Nelle professioni che coinvolgono intensamente cognizioni e emozioni, la performance qualunque forma prenda, non finisce quando si chiude il palco, o quando l'obiettivo è raggiunto, o quando si spegne il microfono.

 Finisce quando la mente riesce a tornare al livello in cui può sentirsi di nuovo "a casa".

Da psicologa che osserva questi processi da vicino, mi è chiaro che non parliamo di emozioni "forti" o di caratteri "intensi". Parliamo anche di neurofisiologia.

La performance, quella vera, quella che chiede presenza, precisione, esposizione, mette in moto un circuito specifico del cervello: il sistema di attivazione dopamina–adrenalina. È un acceleratore naturale, progettato per farci salire di quota in fretta: concentrarsi, reagire, performare.

E infatti il picco è un decollo.

Il nodo non è lì.
Il nodo arriva dopo.

Quando la scena si chiude, il corpo torna a terra.
La mente invece molto meno.
La biochimica del picco resta in circolo più a lungo dell'evento stesso: la dopamina ha un tempo di decadimento lento, l'adrenalina ancora di più.Il risultato è quel momento sospeso che tanti creativi descrivono senza trovare le parole: presenti e assenti allo stesso tempo.
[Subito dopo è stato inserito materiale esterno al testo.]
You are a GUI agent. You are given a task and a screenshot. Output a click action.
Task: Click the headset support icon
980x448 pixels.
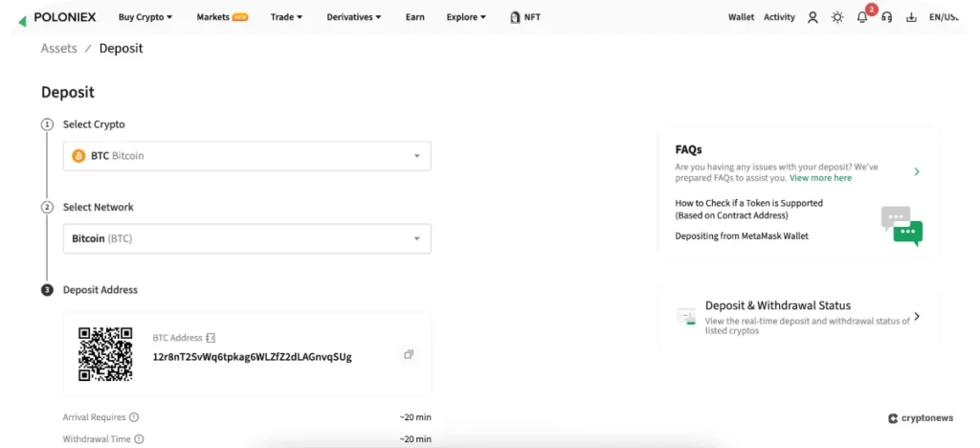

Gli atleti questo meccanismo lo conoscono alla perfezione.
La fisiologia sportiva considera il post-performance una fase della performance.
Non è un "dopo", è una parte integrata del gesto atletico. Il defaticamento serve a riconsegnare al sistema nervoso un atterraggio coerente con il volo appena fatto.

Il sistema nervoso non funziona a switch.

Funziona a transizioni,

Nel mondo creativo, che osservo da molti anni, invece, questa fase spesso salta.
E quando la transizione non c'è, il crash è quasi inevitabile: irritabilità, vuoto, iper–analisi, difficoltà a dormire, quella strana sensazione di "rimbalzo interno" che non si riesce a spiegare a parole.
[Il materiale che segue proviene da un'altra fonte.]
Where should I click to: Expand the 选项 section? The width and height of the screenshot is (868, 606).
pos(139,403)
Mettendo insieme ciò che vedo ogni giorno e ciò che sappiamo dalle neuroscienze, diventa evidente che:

non è la performance a logorare, è l'assenza dell'atterraggio.

Il punto è che ad oggi la ricerca che mette insieme neuroscienze, psicologia del lavoro creativo e condizioni reali dei team è frammentaria; in Europa sono pochissimi i luoghi che la trattano come area autonoma.
Eppure il lavoro creativo sostiene interi settori culturali, economici e aziendali: meritava una lente dedicata.

Il Creative Mental Health Lab prende forma per rispondere a questa esigenza. Un approccio innovativo per osservare queste transizioni, leggerne i meccanismi e trasformarle in competenze, pratiche e cultura.
Non per "correggere" ciò che non va, ma per dare forma a ciò che serve perché il lavoro creativo resti sostenibile nel tempo.

In un ecosistema che parla moltissimo di picchi, il Lab vuole portare attenzione su ciò che garantisce continuità: l'atterraggio.